PHILADELPHIA (CBS) – Members of MOVE rallied outside of the Philadelphia Department of Health to protest a recent federal court ruling denying critical Hepatitis C treatment for former death row inmate Mumia Abu Jamal.

The ruling raises questions about inmate care.

“Nobody is immune to this kind of travesty of justice,” says Romona Africa, communications director for the MOVE Organization.

She joined concerned family and friends of Mumia Abu Jamal on Wednesday morning in a rally and press conference. The demonstration was made days after a federal district court judge denied Jamal access to critical treatment for his Hepatitis C.

Jamal, who had been in critical condition at one point for the disorder, sought access to one of the most effective antiviral treatment for the disorder, but DOC protocols required that he wait until the Hepatitis C was more advanced.

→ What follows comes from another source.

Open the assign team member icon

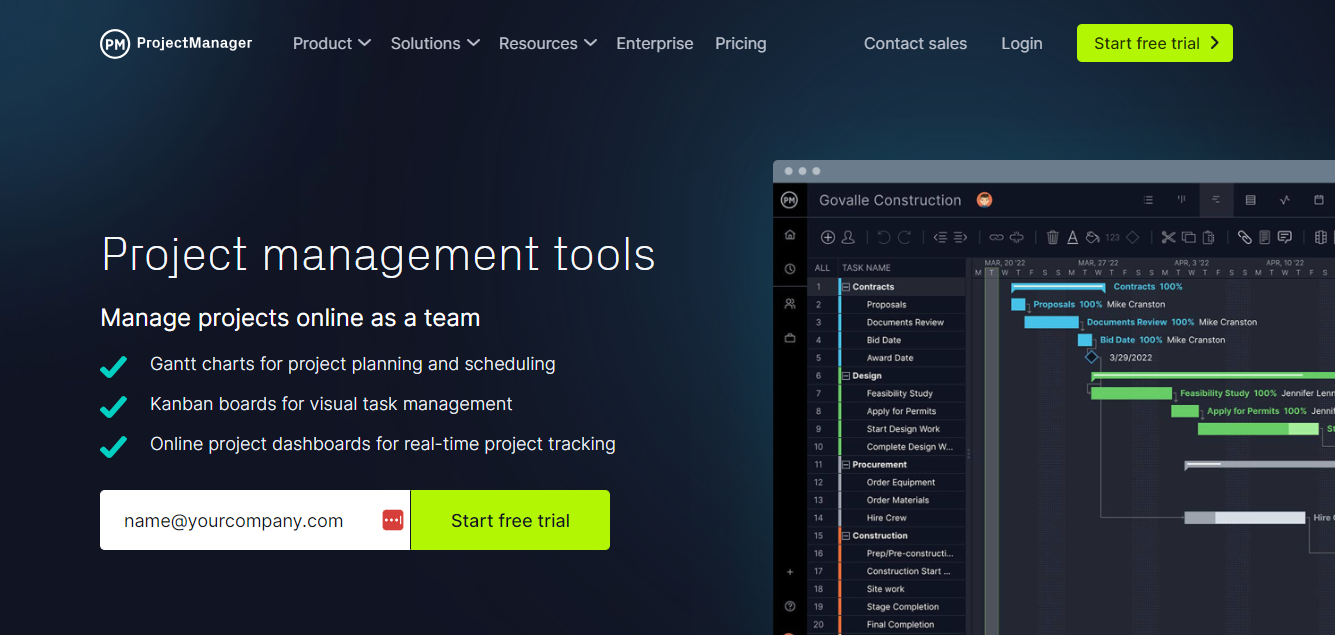849,237
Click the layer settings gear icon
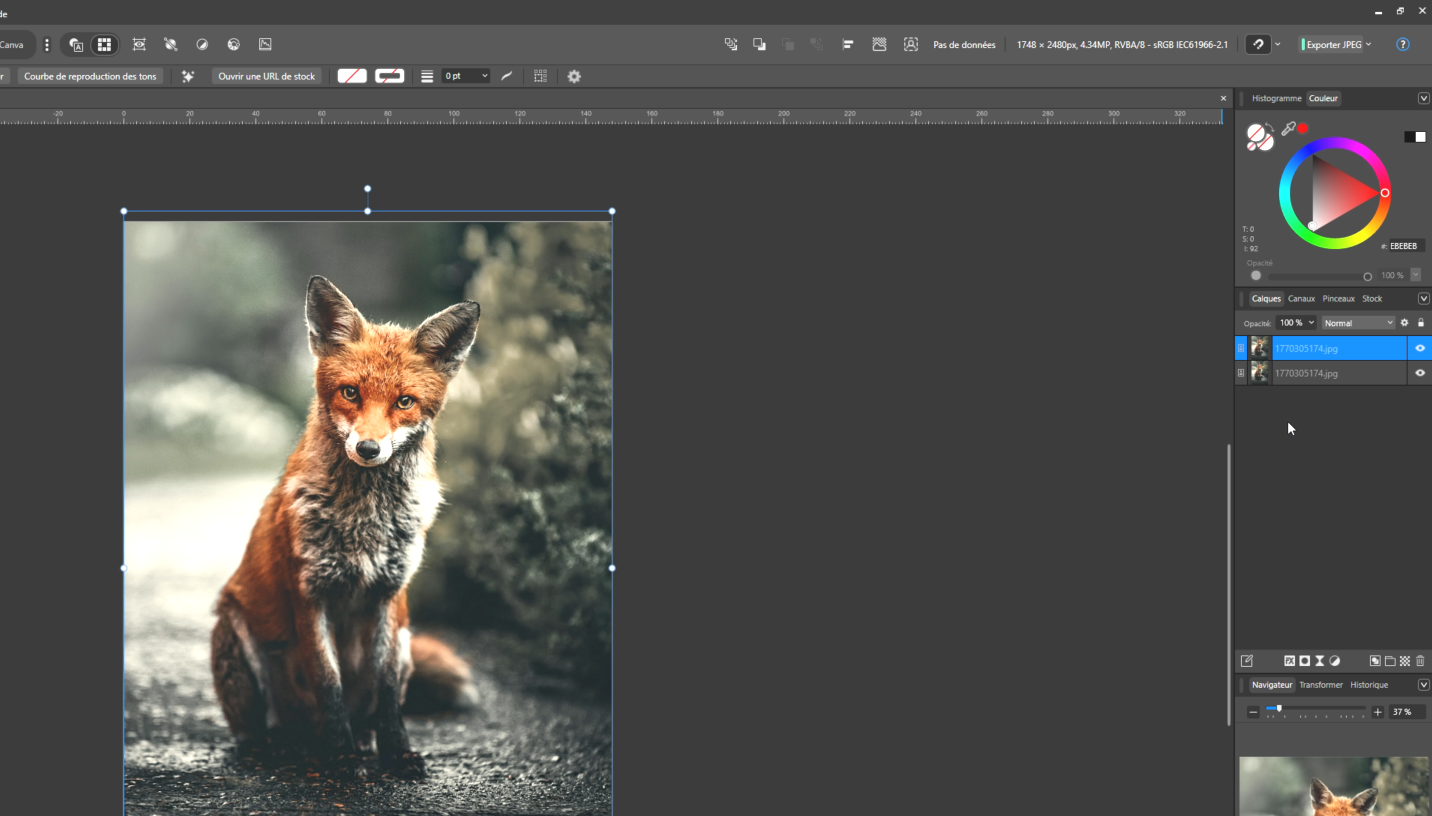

“They said he wasn’t sick enough,” says Africa.

The court found Pennsylvania’s Hepatitis C protocol unconstitutional, but refused to order treatment opining that he sued the wrong entity.

“I find it a little confusing,” says Su Ming Yeh, managing attorney for the Institutional Law Project.

She says thousands of Pennsylvania inmates have Hepatitis C, but the treatment costs upwards of $50,000 per inmate, more than the cost of care for a year. For that reason, she says, the DOC only administers the treatment on a limited basis:

“If you’re too sick, you don’t get it. If you’re not sick enough, you don’t get it. But the constitution requires that inmates receive adequate care.”

“Adequate care” must be equal to a community standard, says Yeh. She notes that inmates are different than patients who can choose their healthcare. Because they are in custody, the DOC administered care is their only option.

“It would be cruel to deny or delay care,” she says, “whatever their sentence is– they are not sentenced to death or poor health.”

Jamal’s supporters say they hope to raise awareness and will keep up the fight.

“We’re letting everybody know what’s going on,” says Africa, “we are not going to sit back and let this happen.”